Y entonces nuestro pensar toma otro sentido. Porque no sólo vamos a creer o descreer, sino dejarlo de hacer ingenuamente. La realidad de las cosas, los juicios o los datos con los que se argumenta la verdad de algo, pueden ser certeros; pero para saber que lo son o no, deben pasar por la prueba de los principios que guían a la razón y estar en posibilidad de afirmar la verdad absoluta, relativa o probable de nuestras experiencias, creencias o razonamientos. 

Y esa es la tarea principal de la filosofía, entrenarnos para distinguir entre la verdad y la falsedad, lo real o lo irreal de los hechos, o lo bueno y malo de las acciones morales; porque mediante sus criterios podemos reconocer si cualquier actividad humana es verdadera o falsa, real o irreal, digna o no de reconocimiento, aceptación y cultivo. 

Pero si con lo dicho podemos deducir que todo conocimiento y experiencia humana requiere saber si lo que conoce, investiga o experimenta es real, verdadero o bueno y cómo lo es, no por ello podemos afirmar que tales pretensiones estén presentes en los conocimientos, capacidades, hábitos o valores que recibimos en la educación de nuestro tiempo; porque intentar tales propósitos, no es objeto de la atención de sus expertos, empeñados en proporcionar saberes útiles, eficientes, eficaces y valiosos en términos de productividad y competitividad sistémica.   

Para una educación basada en esa escala de valores no resulta necesario; por ejemplo, que quien estudia leyes sea un conocedor y defensor de la justicia, pues el éxito de un abogado consiste en dominar los códigos, procedimientos y técnicas jurídicas sin parar mientes en aquella; ni el médico requiere conocer cuál es la esencia de lo humano; a pesar de que por decenas atiende diariamente en hospitales, clínicas y consultorios a seres humanos. Igualmente, el conocimiento de quien enseña puede reducirse a transmitir sus conocimientos con las técnicas más apropiadas, sin saber en qué consiste el bien humano  puesto que para eso educa. 

De esa manera, se instala socialmente una forma de conocer, donde la realidad se confunde con lo que hacemos o queremos hacer y no con el  sentido de lo que hacemos y sabemos; lo que sentimos y queremos. 

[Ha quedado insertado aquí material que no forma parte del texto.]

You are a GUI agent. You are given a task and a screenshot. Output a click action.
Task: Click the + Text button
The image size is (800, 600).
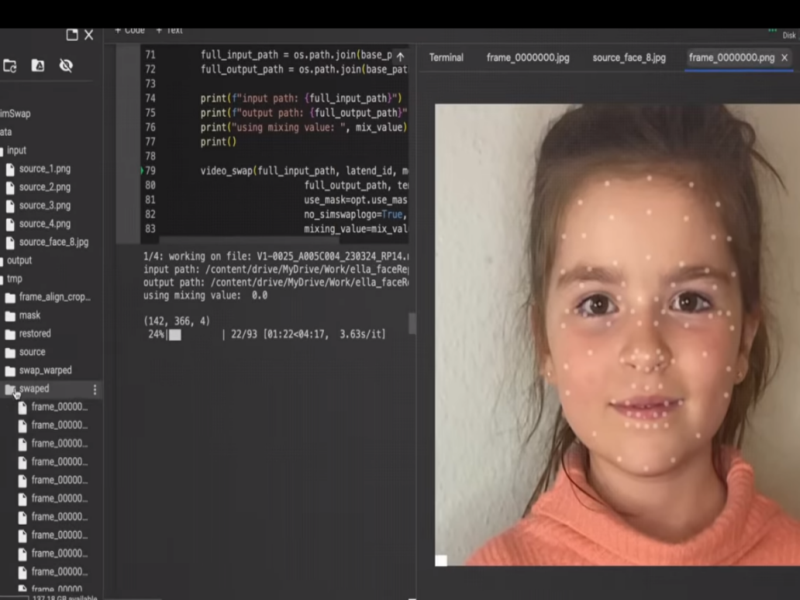[169, 30]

Y así sucede también  en la vida productiva, donde en último término son la productividad y la utilidad, los que determinan nuestra acción diaria partiendo de la premisa de que sólo lo útil es bueno; dejando a un lado el problema de qué significa ser bueno y cómo podemos encontrar en nuestras acciones y nuestras ideas, la forma de comprendernos y entendernos más allá del practicismo convertido en norma general de la convivencia humana.   

Y no es que personalmente juristas, médicos, investigadores, educadores y hombres y mujeres “comunes y corrientes” dejemos de percibir la necesidad de comprender lo que realmente le da sentido e interés a nuestras propias tareas y vocaciones; sino que por circunstancias históricas sabidas la formación del profesionista, el investigador, el educador o el ciudadano común, fueron concentrándose en sus “tareas prácticas”, sin pensar que éstas no son valiosas por sí mismas, sino porque son el resultado de la experiencia y la razón humana,  históricamente situadas las que determinan su valor o necesidad; valores que, en medio de una crisis mundial generalizada, han terminado por desgastarse  hasta llevarnos a tal grado de confusión, que terminamos por valorar más la “no-verdad”, que la verdad; la vida que la muerte; el tener sobre el ser, cancelando al conocimiento de su potencia transformadora y trascendental, necesarias para construir nuevos caminos que permitan  superar los efectos devastadores de la renuncia que hemos hecho de la razón.  

La filosofía puede hacerse presente entre nosotros cuando hemos llegado a tal grado de empantanamiento; más no como un conocimiento abstraído de nuestra realidad cotidiana, sino plenamente relacionado con ésta; y no solo a la manera de un saber propio de especialistas encerrados en sus cubículos,  sino en la soledad de los sujetos, la familia, la comunidad o la sociedad,  donde surgen o concurren opiniones, dudas, conflictos y conjeturas. 

Ese es el propósito que nuestro Tiempo Esencial se ha impuesto, dar paso al pensar filosófico en la casa común de los hidalguenses, tarea a la que invita a unirse a todos sus amables lectores.